(Data records Opens)

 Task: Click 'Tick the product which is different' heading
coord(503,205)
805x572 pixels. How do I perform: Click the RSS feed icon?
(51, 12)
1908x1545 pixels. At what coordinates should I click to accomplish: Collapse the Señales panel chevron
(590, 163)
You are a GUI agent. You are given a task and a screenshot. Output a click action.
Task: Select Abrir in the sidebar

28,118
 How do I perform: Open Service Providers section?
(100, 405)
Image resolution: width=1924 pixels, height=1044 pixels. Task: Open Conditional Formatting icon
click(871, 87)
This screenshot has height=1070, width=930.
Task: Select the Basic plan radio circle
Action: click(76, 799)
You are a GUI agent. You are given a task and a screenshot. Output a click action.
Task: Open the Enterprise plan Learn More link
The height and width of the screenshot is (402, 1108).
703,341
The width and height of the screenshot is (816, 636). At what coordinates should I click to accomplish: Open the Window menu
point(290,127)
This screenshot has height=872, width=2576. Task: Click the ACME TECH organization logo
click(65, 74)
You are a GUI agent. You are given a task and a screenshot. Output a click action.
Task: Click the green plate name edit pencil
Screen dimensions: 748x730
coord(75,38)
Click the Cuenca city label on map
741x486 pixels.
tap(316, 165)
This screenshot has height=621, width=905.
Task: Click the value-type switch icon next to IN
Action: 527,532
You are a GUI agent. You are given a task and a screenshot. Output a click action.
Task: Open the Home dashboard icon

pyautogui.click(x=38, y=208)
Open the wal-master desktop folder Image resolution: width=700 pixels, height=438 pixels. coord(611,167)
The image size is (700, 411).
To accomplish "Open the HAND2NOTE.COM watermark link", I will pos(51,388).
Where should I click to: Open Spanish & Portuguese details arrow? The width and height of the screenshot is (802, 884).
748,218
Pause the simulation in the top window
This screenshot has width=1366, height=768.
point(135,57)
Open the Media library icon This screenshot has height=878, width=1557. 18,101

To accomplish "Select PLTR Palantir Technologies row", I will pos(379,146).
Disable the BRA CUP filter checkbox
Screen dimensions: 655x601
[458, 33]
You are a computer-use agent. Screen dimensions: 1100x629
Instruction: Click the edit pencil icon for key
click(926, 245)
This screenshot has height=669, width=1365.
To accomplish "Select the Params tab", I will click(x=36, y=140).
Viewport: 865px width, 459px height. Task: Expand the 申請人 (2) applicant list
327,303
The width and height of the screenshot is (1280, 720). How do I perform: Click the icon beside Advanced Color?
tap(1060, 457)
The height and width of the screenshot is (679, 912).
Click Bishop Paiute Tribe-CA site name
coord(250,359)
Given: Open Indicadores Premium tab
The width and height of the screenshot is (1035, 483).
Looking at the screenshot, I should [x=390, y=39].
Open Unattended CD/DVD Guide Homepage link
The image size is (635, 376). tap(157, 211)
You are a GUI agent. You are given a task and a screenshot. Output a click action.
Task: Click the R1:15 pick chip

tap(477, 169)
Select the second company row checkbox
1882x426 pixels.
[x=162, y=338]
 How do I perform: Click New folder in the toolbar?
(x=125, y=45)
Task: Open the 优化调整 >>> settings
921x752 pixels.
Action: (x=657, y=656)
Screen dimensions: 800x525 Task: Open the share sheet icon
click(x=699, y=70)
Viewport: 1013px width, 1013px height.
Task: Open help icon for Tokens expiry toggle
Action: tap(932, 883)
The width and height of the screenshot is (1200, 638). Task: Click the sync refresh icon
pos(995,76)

(Data records Closes)

_Task directions_
Line by line, transcribe the material above exactly.

_Answer area_
 Task: Click 'Tick the product which is different' heading
coord(503,205)
805x572 pixels. How do I perform: Click the RSS feed icon?
(51, 12)
1908x1545 pixels. At what coordinates should I click to accomplish: Collapse the Señales panel chevron
(590, 163)
You are a GUI agent. You are given a task and a screenshot. Output a click action.
Task: Select Abrir in the sidebar

28,118
 How do I perform: Open Service Providers section?
(100, 405)
Image resolution: width=1924 pixels, height=1044 pixels. Task: Open Conditional Formatting icon
click(871, 87)
This screenshot has height=1070, width=930.
Task: Select the Basic plan radio circle
Action: click(76, 799)
You are a GUI agent. You are given a task and a screenshot. Output a click action.
Task: Open the Enterprise plan Learn More link
The height and width of the screenshot is (402, 1108).
703,341
The width and height of the screenshot is (816, 636). At what coordinates should I click to accomplish: Open the Window menu
point(290,127)
This screenshot has height=872, width=2576. Task: Click the ACME TECH organization logo
click(65, 74)
You are a GUI agent. You are given a task and a screenshot. Output a click action.
Task: Click the green plate name edit pencil
Screen dimensions: 748x730
coord(75,38)
Click the Cuenca city label on map
741x486 pixels.
tap(316, 165)
This screenshot has height=621, width=905.
Task: Click the value-type switch icon next to IN
Action: 527,532
You are a GUI agent. You are given a task and a screenshot. Output a click action.
Task: Open the Home dashboard icon

pyautogui.click(x=38, y=208)
Open the wal-master desktop folder Image resolution: width=700 pixels, height=438 pixels. coord(611,167)
The image size is (700, 411).
To accomplish "Open the HAND2NOTE.COM watermark link", I will pos(51,388).
Where should I click to: Open Spanish & Portuguese details arrow? The width and height of the screenshot is (802, 884).
748,218
Pause the simulation in the top window
This screenshot has width=1366, height=768.
point(135,57)
Open the Media library icon This screenshot has height=878, width=1557. 18,101

To accomplish "Select PLTR Palantir Technologies row", I will pos(379,146).
Disable the BRA CUP filter checkbox
Screen dimensions: 655x601
[458, 33]
You are a computer-use agent. Screen dimensions: 1100x629
Instruction: Click the edit pencil icon for key
click(926, 245)
This screenshot has height=669, width=1365.
To accomplish "Select the Params tab", I will click(x=36, y=140).
Viewport: 865px width, 459px height. Task: Expand the 申請人 (2) applicant list
327,303
The width and height of the screenshot is (1280, 720). How do I perform: Click the icon beside Advanced Color?
tap(1060, 457)
The height and width of the screenshot is (679, 912).
Click Bishop Paiute Tribe-CA site name
coord(250,359)
Given: Open Indicadores Premium tab
The width and height of the screenshot is (1035, 483).
Looking at the screenshot, I should [x=390, y=39].
Open Unattended CD/DVD Guide Homepage link
The image size is (635, 376). tap(157, 211)
You are a GUI agent. You are given a task and a screenshot. Output a click action.
Task: Click the R1:15 pick chip

tap(477, 169)
Select the second company row checkbox
1882x426 pixels.
[x=162, y=338]
 How do I perform: Click New folder in the toolbar?
(x=125, y=45)
Task: Open the 优化调整 >>> settings
921x752 pixels.
Action: (x=657, y=656)
Screen dimensions: 800x525 Task: Open the share sheet icon
click(x=699, y=70)
Viewport: 1013px width, 1013px height.
Task: Open help icon for Tokens expiry toggle
Action: tap(932, 883)
The width and height of the screenshot is (1200, 638). Task: Click the sync refresh icon
pos(995,76)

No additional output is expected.